Every line of the data below that holds the string "tree" needs to be reported.

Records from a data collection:
━━━━━━━━
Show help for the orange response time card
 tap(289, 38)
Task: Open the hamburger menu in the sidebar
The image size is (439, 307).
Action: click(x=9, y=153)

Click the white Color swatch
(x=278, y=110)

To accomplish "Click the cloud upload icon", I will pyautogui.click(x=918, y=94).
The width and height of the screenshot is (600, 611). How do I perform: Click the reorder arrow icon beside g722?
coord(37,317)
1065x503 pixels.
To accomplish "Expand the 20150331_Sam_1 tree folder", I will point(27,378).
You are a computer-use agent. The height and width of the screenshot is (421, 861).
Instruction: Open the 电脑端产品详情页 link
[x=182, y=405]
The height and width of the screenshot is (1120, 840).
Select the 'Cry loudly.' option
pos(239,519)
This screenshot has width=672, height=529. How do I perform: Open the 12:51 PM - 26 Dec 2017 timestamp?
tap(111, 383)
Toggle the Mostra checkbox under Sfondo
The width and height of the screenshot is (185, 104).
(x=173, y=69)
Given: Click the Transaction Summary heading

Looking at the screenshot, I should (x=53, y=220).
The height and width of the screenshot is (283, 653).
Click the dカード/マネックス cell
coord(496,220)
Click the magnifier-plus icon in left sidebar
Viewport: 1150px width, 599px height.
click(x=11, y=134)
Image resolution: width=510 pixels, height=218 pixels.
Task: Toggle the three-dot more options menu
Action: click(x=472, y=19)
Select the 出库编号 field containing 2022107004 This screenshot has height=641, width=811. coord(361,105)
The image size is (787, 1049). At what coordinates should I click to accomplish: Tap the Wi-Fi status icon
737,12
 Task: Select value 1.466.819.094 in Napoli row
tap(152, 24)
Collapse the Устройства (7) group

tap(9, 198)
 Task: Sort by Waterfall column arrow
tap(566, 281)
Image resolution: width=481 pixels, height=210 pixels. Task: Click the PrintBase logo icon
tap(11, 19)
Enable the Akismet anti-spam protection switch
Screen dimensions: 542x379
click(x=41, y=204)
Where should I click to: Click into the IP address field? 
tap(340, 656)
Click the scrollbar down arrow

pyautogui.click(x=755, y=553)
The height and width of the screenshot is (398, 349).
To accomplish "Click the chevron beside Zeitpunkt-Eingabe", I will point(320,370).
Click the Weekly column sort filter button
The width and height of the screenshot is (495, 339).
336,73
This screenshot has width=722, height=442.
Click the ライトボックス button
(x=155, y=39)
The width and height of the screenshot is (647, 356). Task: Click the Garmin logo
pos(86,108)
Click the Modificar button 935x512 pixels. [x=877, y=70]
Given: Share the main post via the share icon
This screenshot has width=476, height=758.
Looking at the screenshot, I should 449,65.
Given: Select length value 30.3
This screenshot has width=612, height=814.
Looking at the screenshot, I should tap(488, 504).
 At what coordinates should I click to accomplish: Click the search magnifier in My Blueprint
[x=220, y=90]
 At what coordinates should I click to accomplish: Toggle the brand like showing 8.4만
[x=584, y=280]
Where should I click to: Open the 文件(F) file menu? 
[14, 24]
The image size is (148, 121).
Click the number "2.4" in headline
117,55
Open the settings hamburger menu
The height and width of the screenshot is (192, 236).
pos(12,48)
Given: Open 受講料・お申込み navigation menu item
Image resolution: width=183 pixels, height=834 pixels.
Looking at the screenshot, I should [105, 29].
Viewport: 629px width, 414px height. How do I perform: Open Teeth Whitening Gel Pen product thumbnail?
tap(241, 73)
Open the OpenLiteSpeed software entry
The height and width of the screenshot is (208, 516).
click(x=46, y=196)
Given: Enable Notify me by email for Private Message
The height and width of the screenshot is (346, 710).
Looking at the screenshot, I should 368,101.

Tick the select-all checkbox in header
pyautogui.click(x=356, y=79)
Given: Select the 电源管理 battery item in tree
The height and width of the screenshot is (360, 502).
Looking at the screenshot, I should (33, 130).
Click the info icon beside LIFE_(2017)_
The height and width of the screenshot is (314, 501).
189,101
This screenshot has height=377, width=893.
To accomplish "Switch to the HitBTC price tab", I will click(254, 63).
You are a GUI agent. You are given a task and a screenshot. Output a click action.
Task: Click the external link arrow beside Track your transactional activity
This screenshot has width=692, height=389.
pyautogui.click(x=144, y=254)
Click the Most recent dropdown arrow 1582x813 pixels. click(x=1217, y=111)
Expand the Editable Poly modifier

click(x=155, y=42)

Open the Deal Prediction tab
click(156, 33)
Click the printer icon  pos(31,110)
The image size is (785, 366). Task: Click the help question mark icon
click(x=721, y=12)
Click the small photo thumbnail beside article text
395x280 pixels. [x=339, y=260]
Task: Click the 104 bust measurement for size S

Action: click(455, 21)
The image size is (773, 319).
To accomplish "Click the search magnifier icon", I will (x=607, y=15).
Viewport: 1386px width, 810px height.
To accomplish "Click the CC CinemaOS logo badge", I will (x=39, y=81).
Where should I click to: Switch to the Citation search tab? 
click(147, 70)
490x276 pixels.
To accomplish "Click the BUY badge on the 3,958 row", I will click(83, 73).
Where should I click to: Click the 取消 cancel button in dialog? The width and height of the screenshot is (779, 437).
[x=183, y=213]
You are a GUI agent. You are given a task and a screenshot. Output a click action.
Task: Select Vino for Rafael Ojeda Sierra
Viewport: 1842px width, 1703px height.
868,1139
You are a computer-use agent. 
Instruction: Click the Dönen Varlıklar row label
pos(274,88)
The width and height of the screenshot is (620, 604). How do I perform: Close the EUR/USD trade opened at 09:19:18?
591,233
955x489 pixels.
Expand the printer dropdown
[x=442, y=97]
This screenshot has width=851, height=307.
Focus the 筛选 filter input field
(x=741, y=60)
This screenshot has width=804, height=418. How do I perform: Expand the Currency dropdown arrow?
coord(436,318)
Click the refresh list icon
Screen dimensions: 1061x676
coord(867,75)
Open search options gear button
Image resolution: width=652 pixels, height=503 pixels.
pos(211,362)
━━━━━━━━
[Answer section]
To accomplish "Expand the 20150331_Sam_1 tree folder", I will point(27,378).
Given: Select the 电源管理 battery item in tree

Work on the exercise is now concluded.